THE PROBLEM
Copy the records below exactly. Include all of them.

(Beginning of DATA)

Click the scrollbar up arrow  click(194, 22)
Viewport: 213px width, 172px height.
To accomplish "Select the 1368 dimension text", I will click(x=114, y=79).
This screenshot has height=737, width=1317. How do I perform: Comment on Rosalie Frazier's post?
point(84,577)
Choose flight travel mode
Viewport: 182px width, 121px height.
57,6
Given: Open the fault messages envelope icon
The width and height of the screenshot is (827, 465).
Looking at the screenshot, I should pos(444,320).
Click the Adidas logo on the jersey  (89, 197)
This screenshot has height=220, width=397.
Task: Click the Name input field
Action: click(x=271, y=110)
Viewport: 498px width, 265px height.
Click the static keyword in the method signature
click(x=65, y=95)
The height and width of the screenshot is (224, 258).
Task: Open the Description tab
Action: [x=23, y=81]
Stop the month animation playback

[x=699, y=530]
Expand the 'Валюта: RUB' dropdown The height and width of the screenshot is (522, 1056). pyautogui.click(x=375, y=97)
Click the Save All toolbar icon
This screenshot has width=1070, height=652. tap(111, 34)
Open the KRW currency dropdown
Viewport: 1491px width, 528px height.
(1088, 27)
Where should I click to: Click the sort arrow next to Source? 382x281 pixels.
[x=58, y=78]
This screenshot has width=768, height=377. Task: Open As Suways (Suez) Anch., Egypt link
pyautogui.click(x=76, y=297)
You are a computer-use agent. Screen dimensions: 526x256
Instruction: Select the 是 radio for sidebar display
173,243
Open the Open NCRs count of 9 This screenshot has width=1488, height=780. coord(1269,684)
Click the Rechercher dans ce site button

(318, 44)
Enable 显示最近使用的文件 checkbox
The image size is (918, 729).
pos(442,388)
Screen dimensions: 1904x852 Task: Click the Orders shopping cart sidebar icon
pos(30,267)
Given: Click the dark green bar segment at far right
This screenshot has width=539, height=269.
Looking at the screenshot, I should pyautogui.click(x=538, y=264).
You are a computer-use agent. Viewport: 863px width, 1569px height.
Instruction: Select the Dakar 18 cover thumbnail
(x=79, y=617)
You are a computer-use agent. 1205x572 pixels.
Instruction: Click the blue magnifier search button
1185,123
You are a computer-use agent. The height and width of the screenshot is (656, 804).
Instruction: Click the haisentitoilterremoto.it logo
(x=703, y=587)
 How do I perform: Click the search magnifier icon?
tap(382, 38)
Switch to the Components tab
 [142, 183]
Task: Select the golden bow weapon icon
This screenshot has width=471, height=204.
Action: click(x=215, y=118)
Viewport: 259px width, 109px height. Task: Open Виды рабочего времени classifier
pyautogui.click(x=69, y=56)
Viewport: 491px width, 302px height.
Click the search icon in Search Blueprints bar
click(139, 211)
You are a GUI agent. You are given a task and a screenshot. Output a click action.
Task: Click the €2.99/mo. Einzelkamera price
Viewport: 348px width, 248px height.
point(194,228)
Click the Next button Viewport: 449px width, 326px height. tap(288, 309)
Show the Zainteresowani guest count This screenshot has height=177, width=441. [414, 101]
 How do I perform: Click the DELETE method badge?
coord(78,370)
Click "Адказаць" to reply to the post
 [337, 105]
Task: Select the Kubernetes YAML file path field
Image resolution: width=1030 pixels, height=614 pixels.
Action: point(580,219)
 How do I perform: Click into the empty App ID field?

(End of DATA)

ANSWER
Click the scrollbar up arrow  click(194, 22)
Viewport: 213px width, 172px height.
To accomplish "Select the 1368 dimension text", I will click(x=114, y=79).
This screenshot has height=737, width=1317. How do I perform: Comment on Rosalie Frazier's post?
point(84,577)
Choose flight travel mode
Viewport: 182px width, 121px height.
57,6
Given: Open the fault messages envelope icon
The width and height of the screenshot is (827, 465).
Looking at the screenshot, I should pos(444,320).
Click the Adidas logo on the jersey  (89, 197)
This screenshot has height=220, width=397.
Task: Click the Name input field
Action: click(x=271, y=110)
Viewport: 498px width, 265px height.
Click the static keyword in the method signature
click(x=65, y=95)
The height and width of the screenshot is (224, 258).
Task: Open the Description tab
Action: [x=23, y=81]
Stop the month animation playback

[x=699, y=530]
Expand the 'Валюта: RUB' dropdown The height and width of the screenshot is (522, 1056). pyautogui.click(x=375, y=97)
Click the Save All toolbar icon
This screenshot has width=1070, height=652. tap(111, 34)
Open the KRW currency dropdown
Viewport: 1491px width, 528px height.
(1088, 27)
Where should I click to: Click the sort arrow next to Source? 382x281 pixels.
[x=58, y=78]
This screenshot has width=768, height=377. Task: Open As Suways (Suez) Anch., Egypt link
pyautogui.click(x=76, y=297)
You are a computer-use agent. Screen dimensions: 526x256
Instruction: Select the 是 radio for sidebar display
173,243
Open the Open NCRs count of 9 This screenshot has width=1488, height=780. coord(1269,684)
Click the Rechercher dans ce site button

(318, 44)
Enable 显示最近使用的文件 checkbox
The image size is (918, 729).
pos(442,388)
Screen dimensions: 1904x852 Task: Click the Orders shopping cart sidebar icon
pos(30,267)
Given: Click the dark green bar segment at far right
This screenshot has width=539, height=269.
Looking at the screenshot, I should pyautogui.click(x=538, y=264).
You are a computer-use agent. Viewport: 863px width, 1569px height.
Instruction: Select the Dakar 18 cover thumbnail
(x=79, y=617)
You are a computer-use agent. 1205x572 pixels.
Instruction: Click the blue magnifier search button
1185,123
You are a computer-use agent. The height and width of the screenshot is (656, 804).
Instruction: Click the haisentitoilterremoto.it logo
(x=703, y=587)
 How do I perform: Click the search magnifier icon?
tap(382, 38)
Switch to the Components tab
 [142, 183]
Task: Select the golden bow weapon icon
This screenshot has width=471, height=204.
Action: click(x=215, y=118)
Viewport: 259px width, 109px height. Task: Open Виды рабочего времени classifier
pyautogui.click(x=69, y=56)
Viewport: 491px width, 302px height.
Click the search icon in Search Blueprints bar
click(139, 211)
You are a GUI agent. You are given a task and a screenshot. Output a click action.
Task: Click the €2.99/mo. Einzelkamera price
Viewport: 348px width, 248px height.
point(194,228)
Click the Next button Viewport: 449px width, 326px height. tap(288, 309)
Show the Zainteresowani guest count This screenshot has height=177, width=441. [414, 101]
 How do I perform: Click the DELETE method badge?
coord(78,370)
Click "Адказаць" to reply to the post
 [337, 105]
Task: Select the Kubernetes YAML file path field
Image resolution: width=1030 pixels, height=614 pixels.
Action: point(580,219)
 How do I perform: Click into the empty App ID field?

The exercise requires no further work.